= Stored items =
==*==
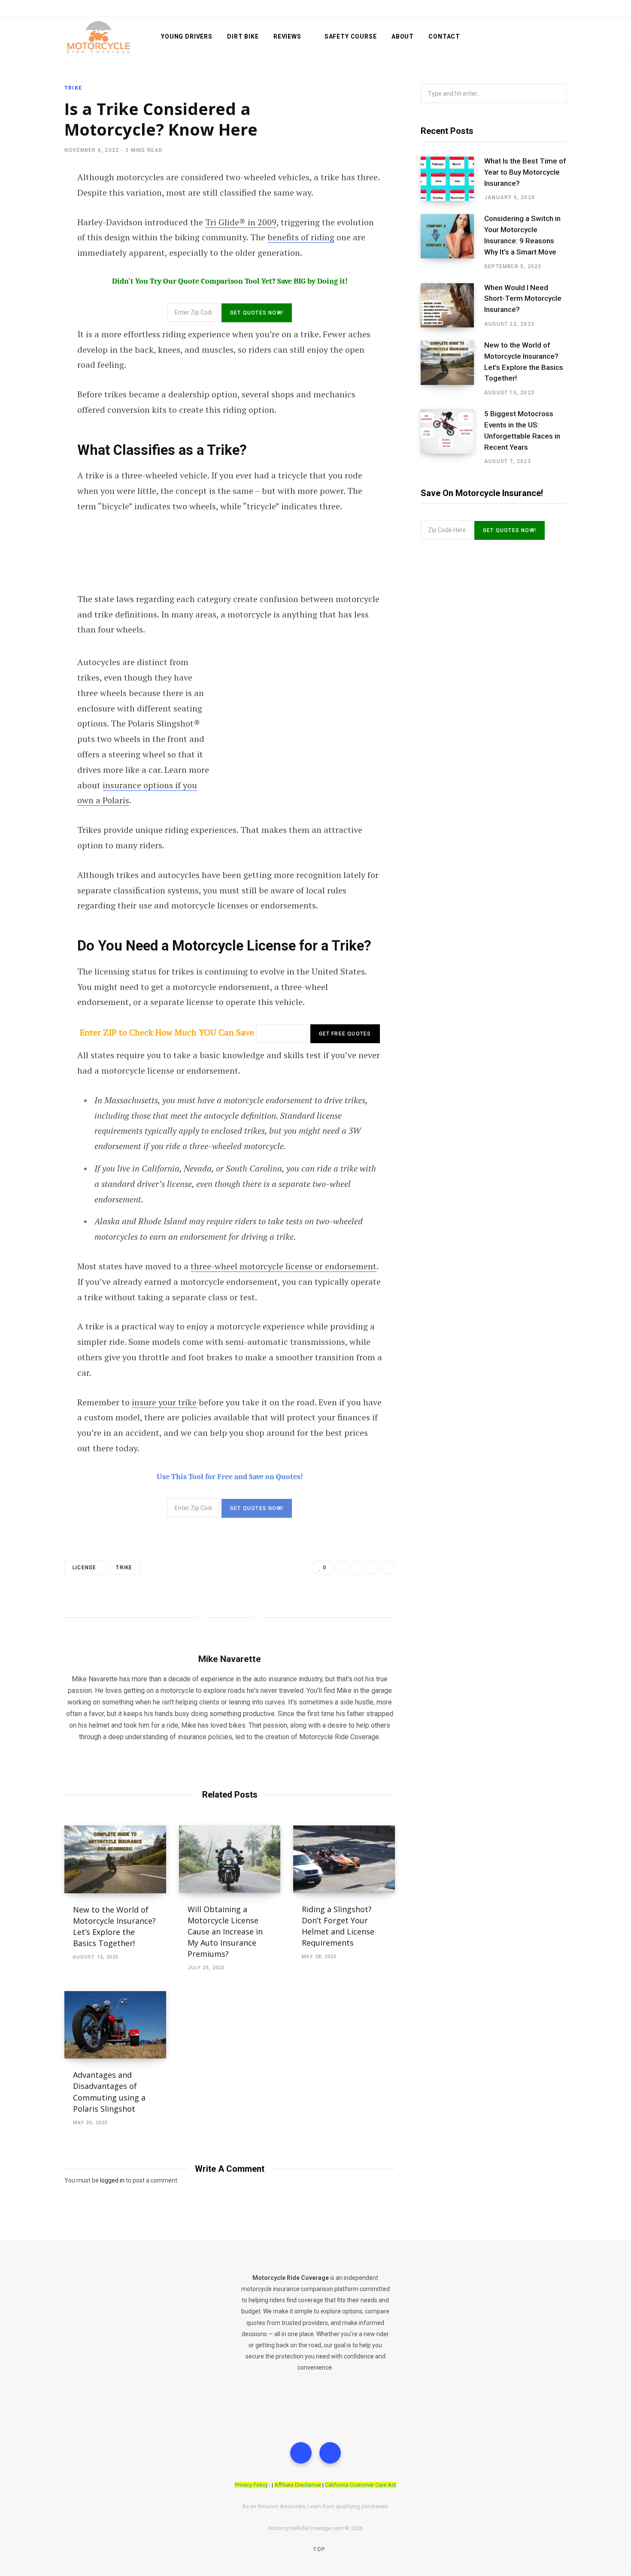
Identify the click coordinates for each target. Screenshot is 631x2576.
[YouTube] (330, 2453)
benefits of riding (300, 237)
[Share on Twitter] (357, 1567)
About (402, 36)
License (84, 1568)
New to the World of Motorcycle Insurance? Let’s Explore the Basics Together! (523, 361)
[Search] (562, 36)
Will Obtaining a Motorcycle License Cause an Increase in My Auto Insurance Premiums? (225, 1931)
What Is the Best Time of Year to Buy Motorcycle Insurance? (525, 172)
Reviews (287, 36)
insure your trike (164, 1402)
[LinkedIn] (372, 1567)
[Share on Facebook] (342, 1567)
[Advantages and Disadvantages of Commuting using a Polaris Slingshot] (115, 2024)
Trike (73, 88)
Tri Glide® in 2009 (240, 222)
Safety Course (351, 36)
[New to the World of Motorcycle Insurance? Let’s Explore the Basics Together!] (115, 1859)
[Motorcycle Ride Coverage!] (99, 36)
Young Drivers (186, 36)
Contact (444, 36)
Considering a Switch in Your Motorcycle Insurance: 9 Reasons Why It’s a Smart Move (522, 235)
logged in (112, 2180)
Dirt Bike (243, 36)
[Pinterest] (388, 1567)
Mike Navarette (229, 1659)
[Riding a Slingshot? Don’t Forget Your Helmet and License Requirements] (344, 1859)
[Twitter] (301, 2453)
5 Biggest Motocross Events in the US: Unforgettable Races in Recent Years (522, 430)
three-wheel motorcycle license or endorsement (283, 1266)
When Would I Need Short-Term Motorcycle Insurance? (522, 298)
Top (318, 2549)
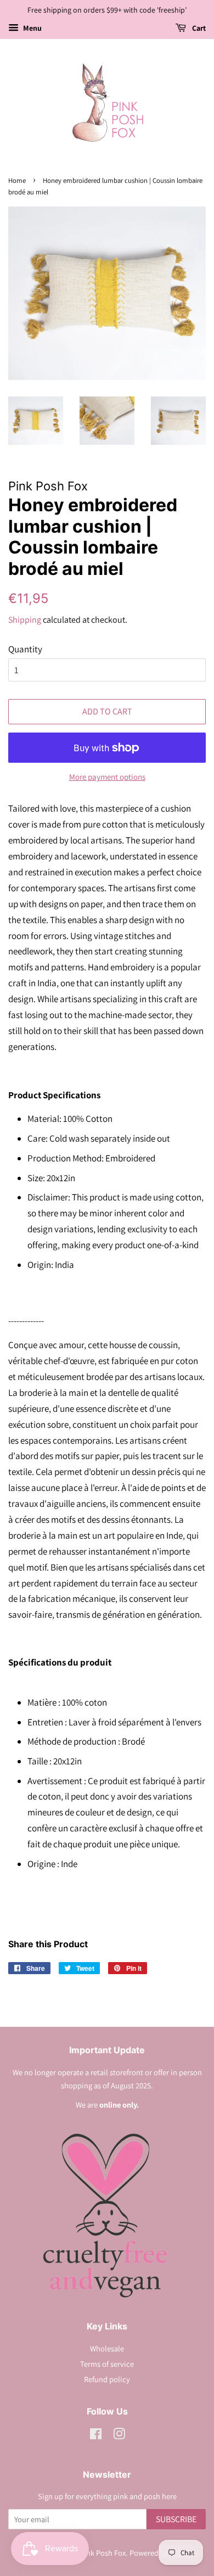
==*==
= TASK INSTRUCTIONS =
The answer is the full set of records printed exactly, less the pictures.

= REPLY TO THE TASK =
Identify the click coordinates for each target. Screenshot is 631x2576.
[YouTube] (330, 2453)
benefits of riding (300, 237)
[Share on Twitter] (357, 1567)
About (402, 36)
License (84, 1568)
New to the World of Motorcycle Insurance? Let’s Explore the Basics Together! (523, 361)
[Search] (562, 36)
Will Obtaining a Motorcycle License Cause an Increase in My Auto Insurance Premiums? (225, 1931)
What Is the Best Time of Year to Buy Motorcycle Insurance? (525, 172)
Reviews (287, 36)
insure your trike (164, 1402)
[LinkedIn] (372, 1567)
[Share on Facebook] (342, 1567)
[Advantages and Disadvantages of Commuting using a Polaris Slingshot] (115, 2024)
Trike (73, 88)
Tri Glide® in 2009 (240, 222)
Safety Course (351, 36)
[New to the World of Motorcycle Insurance? Let’s Explore the Basics Together!] (115, 1859)
[Motorcycle Ride Coverage!] (99, 36)
Young Drivers (186, 36)
Contact (444, 36)
Considering a Switch in Your Motorcycle Insurance: 9 Reasons Why It’s a Smart Move (522, 235)
logged in (112, 2180)
Dirt Bike (243, 36)
[Pinterest] (388, 1567)
Mike Navarette (229, 1659)
[Riding a Slingshot? Don’t Forget Your Helmet and License Requirements] (344, 1859)
[Twitter] (301, 2453)
5 Biggest Motocross Events in the US: Unforgettable Races in Recent Years (522, 430)
three-wheel motorcycle license or endorsement (283, 1266)
When Would I Need Short-Term Motorcycle Insurance? (522, 298)
Top (318, 2549)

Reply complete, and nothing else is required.